PROMPT — If a line in the data below contains the word "chevron", copy it out.

RECORDS SUPPLIED —

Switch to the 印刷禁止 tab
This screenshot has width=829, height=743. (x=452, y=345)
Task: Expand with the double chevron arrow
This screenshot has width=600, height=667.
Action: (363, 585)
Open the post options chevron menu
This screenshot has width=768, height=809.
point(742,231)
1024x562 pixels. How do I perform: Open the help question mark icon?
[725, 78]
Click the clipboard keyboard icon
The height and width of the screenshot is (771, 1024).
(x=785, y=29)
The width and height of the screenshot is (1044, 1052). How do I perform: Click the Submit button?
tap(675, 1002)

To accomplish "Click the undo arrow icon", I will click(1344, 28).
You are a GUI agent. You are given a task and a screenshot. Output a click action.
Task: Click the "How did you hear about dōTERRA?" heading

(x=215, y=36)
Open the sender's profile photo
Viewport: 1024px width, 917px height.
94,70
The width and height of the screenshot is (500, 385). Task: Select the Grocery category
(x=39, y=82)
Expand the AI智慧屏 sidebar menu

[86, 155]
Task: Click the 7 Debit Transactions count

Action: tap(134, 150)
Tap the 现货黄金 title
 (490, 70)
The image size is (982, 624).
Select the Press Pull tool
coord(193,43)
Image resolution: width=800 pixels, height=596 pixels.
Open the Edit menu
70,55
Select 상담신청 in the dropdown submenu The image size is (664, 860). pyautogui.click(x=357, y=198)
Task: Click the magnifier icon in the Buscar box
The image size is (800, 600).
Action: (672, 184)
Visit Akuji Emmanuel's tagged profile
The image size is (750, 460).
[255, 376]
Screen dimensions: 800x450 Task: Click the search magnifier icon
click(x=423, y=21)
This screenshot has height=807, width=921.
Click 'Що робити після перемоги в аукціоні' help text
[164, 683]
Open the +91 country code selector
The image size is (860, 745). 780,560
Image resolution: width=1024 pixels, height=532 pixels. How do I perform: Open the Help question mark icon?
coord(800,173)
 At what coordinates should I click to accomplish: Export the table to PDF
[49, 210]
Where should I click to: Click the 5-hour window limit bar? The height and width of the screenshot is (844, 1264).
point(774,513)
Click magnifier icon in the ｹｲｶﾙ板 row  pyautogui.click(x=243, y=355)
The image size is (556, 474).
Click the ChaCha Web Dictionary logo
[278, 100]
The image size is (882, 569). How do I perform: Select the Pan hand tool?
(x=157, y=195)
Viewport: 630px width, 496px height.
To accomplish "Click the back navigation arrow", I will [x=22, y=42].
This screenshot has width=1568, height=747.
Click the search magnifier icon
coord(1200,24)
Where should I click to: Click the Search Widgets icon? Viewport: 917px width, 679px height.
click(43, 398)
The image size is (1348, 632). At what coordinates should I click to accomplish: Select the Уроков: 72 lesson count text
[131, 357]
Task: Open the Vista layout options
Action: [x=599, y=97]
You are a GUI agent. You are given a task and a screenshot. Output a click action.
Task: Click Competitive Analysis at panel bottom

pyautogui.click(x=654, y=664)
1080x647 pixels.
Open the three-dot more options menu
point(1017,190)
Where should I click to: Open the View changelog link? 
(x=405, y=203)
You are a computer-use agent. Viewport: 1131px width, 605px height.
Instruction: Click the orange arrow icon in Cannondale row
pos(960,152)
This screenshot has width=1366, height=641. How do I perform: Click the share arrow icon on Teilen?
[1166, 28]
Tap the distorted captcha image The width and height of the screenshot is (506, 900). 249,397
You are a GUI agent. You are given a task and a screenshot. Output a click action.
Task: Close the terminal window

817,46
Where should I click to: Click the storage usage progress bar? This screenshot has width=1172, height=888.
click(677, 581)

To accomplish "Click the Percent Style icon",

ANSWER SPACE —
Task: Expand with the double chevron arrow
Open the post options chevron menu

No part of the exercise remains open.